─── The data
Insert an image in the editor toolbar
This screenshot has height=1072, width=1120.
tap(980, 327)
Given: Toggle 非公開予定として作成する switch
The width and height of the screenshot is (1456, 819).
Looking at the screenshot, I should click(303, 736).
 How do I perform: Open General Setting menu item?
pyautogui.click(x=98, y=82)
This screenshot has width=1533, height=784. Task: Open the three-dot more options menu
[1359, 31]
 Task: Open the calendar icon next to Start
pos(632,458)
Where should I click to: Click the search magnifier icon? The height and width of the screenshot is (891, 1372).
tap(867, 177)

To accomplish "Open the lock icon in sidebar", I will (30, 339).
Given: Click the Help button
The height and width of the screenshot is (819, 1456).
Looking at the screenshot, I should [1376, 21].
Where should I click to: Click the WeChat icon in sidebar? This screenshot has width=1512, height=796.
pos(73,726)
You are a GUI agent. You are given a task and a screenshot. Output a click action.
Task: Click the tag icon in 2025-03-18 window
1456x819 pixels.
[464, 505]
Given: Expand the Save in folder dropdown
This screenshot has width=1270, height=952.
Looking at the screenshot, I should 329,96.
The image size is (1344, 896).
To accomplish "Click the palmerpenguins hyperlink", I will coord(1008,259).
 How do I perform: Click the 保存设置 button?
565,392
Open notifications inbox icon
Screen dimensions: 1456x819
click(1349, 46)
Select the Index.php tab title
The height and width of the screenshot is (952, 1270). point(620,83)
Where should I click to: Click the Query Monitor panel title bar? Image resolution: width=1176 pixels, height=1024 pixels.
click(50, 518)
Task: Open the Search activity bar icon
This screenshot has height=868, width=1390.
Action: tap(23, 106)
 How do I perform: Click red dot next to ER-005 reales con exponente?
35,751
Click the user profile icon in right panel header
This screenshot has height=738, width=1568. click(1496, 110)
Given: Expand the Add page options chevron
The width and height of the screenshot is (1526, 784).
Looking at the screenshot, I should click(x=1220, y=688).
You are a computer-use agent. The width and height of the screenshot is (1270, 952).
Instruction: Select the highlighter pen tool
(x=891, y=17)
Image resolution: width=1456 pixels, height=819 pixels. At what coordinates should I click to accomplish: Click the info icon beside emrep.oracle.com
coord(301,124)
──────
Print all records shown above, word for word.

Exercise output:
Insert an image in the editor toolbar
This screenshot has height=1072, width=1120.
tap(980, 327)
Given: Toggle 非公開予定として作成する switch
The width and height of the screenshot is (1456, 819).
Looking at the screenshot, I should click(303, 736).
 How do I perform: Open General Setting menu item?
pyautogui.click(x=98, y=82)
This screenshot has width=1533, height=784. Task: Open the three-dot more options menu
[1359, 31]
 Task: Open the calendar icon next to Start
pos(632,458)
Where should I click to: Click the search magnifier icon? The height and width of the screenshot is (891, 1372).
tap(867, 177)

To accomplish "Open the lock icon in sidebar", I will (30, 339).
Given: Click the Help button
The height and width of the screenshot is (819, 1456).
Looking at the screenshot, I should [1376, 21].
Where should I click to: Click the WeChat icon in sidebar? This screenshot has width=1512, height=796.
pos(73,726)
You are a GUI agent. You are given a task and a screenshot. Output a click action.
Task: Click the tag icon in 2025-03-18 window
1456x819 pixels.
[464, 505]
Given: Expand the Save in folder dropdown
This screenshot has width=1270, height=952.
Looking at the screenshot, I should 329,96.
The image size is (1344, 896).
To accomplish "Click the palmerpenguins hyperlink", I will coord(1008,259).
 How do I perform: Click the 保存设置 button?
565,392
Open notifications inbox icon
Screen dimensions: 1456x819
click(1349, 46)
Select the Index.php tab title
The height and width of the screenshot is (952, 1270). point(620,83)
Where should I click to: Click the Query Monitor panel title bar? Image resolution: width=1176 pixels, height=1024 pixels.
click(50, 518)
Task: Open the Search activity bar icon
This screenshot has height=868, width=1390.
Action: tap(23, 106)
 How do I perform: Click red dot next to ER-005 reales con exponente?
35,751
Click the user profile icon in right panel header
This screenshot has height=738, width=1568. click(1496, 110)
Given: Expand the Add page options chevron
The width and height of the screenshot is (1526, 784).
Looking at the screenshot, I should click(x=1220, y=688).
You are a computer-use agent. The width and height of the screenshot is (1270, 952).
Instruction: Select the highlighter pen tool
(x=891, y=17)
Image resolution: width=1456 pixels, height=819 pixels. At what coordinates should I click to accomplish: Click the info icon beside emrep.oracle.com
coord(301,124)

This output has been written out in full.